Посидев немного в гнетущей тишине, Бренда опустилась на колени, села расслабленно. Но что-то не позволяло медитировать. Копание в памяти тоже не принесло результата: лица мелькали разные, до конца не оформленные, и ни одно не накладывалось на видимую часть лица Эрика. Она неспешно поднялась и ясно почувствовала, как тошнит от неопределённости. "Через час всё закончится, — почти молитвенно уговаривала она себя. — Через час всё закончится. И я буду свободна… На какое-то время".
Её внимание внезапно привлёк туалетный столик перед зеркалом. Какая-то мелочь не вписывалась в привычную картину. Всё ещё рассеянно глядя перед собой, Бренда машинально взяла из кучки небрежно вываленных из шкатулки драгоценностей нить зеленовато-серых "мерцающих". Среди своих безделушек она такой вещи не помнила. Нить потянула за что-то — замочек колье был завёрнут в бумагу. Заинтересованная Бренда — подарок от деда? — нагнулась к единственной включенной лампе, и "мерцающие" вспыхнули золотистыми огоньками: "Камни я выбирал под цвет твоих глаз, какими я их помню.
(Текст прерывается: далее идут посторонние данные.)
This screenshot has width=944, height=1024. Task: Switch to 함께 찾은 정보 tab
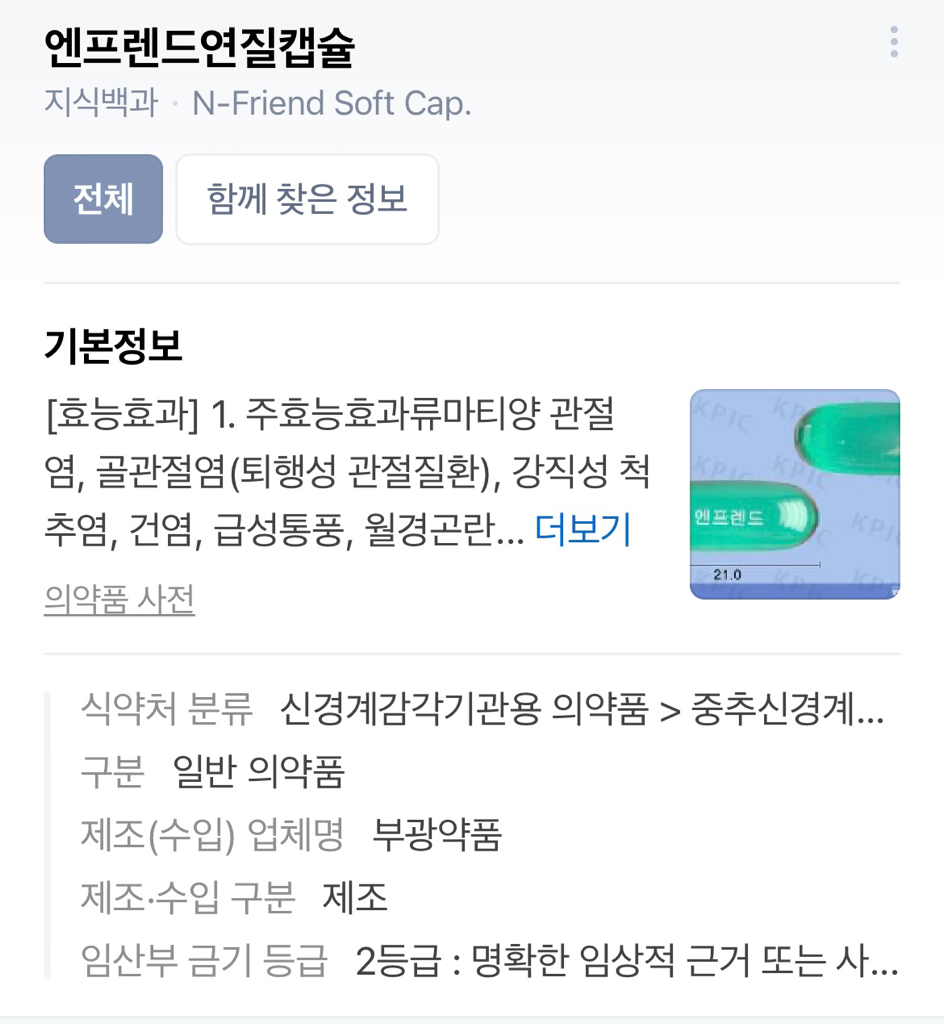point(307,199)
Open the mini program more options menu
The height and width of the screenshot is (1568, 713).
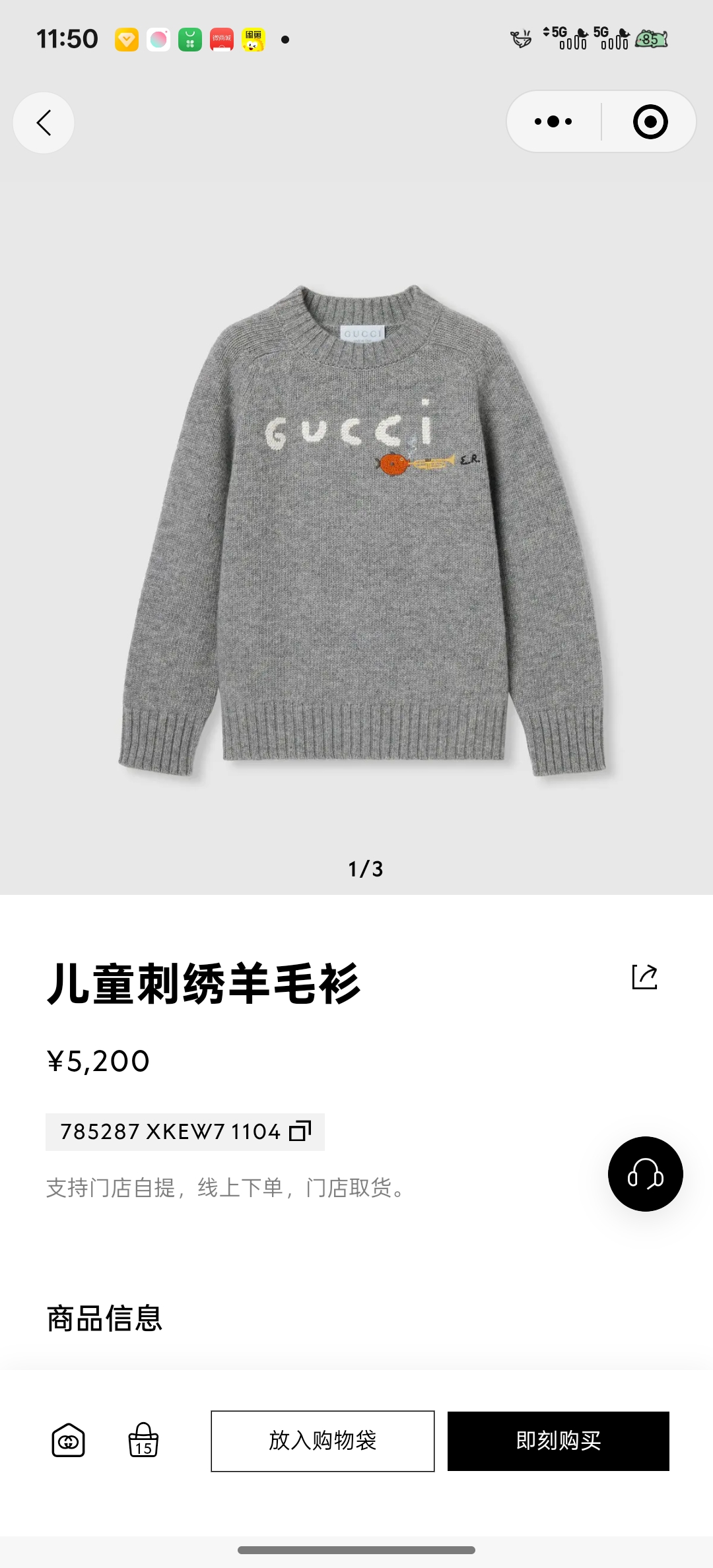[553, 122]
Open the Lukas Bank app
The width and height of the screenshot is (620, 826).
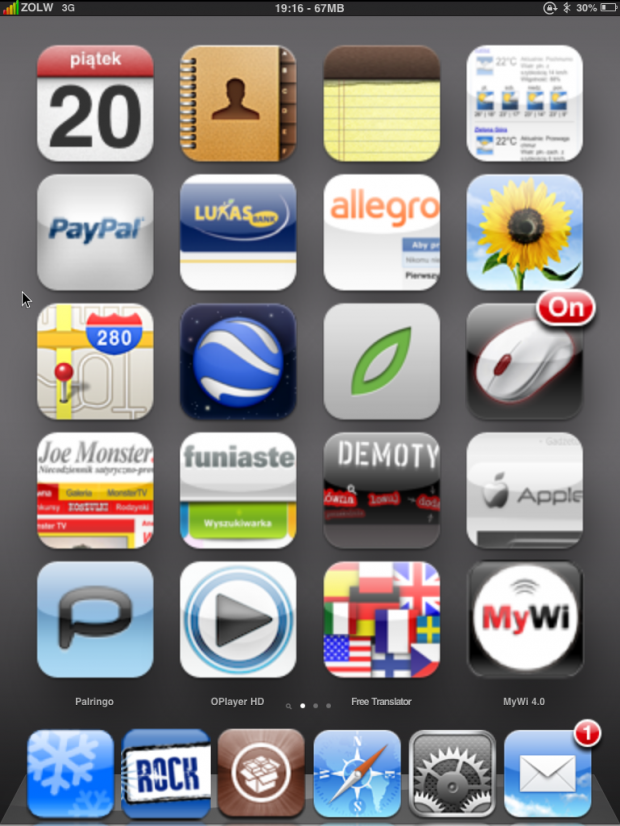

Как бы хотелось с тобой не мечи скрестить, а взять тебя за руку и увести в цветы. Знаешь ли, Бренда, что за городом есть удивительная лесная поляна с не тронутой людьми красотой? Заросли цветов там выше головы, а запах кружит голову, пьянит до самых сладких грёз. Там я часто мечтал о тебе и тосковал. Как я жалел, что ты не приезжала на каникулы! Как часто я вспоминал… А впрочем, по правилам ритуала делиться воспоминаниями нельзя, не правда ли? И всё-таки жаль, что ты внучка правителя — и Бренда. Возможно, будь всё иначе, мы давно были бы вместе. Прости за многословие, но знать, что ты прочтёшь записку, — уже счастье. До свидания, Бренда! До скорого решающего свидания!"
Бренда не стала искать образ Эрика. Перечитывая мечтательные строки о цветах, она плакала о Рэссе, о человеке, с которым она чувствовала себя такой счастливой и защищённой. Что же делать? Убить Эрика? Или сыграть в поддавки с человеком, который потом останется рядом на всю жизнь, к которому она уже против своей воли ощущала влечение? А может, устроить ничью? В каждом бою изматывать Эрика до крайней усталости и дотянуть, поединок за поединком, до конца ритуального срока? А пока назначат новый и время дойдёт до него, поискать Рэсса? Ведь только он может помочь! Но в чём? Она уже сама запуталась, чего хочет…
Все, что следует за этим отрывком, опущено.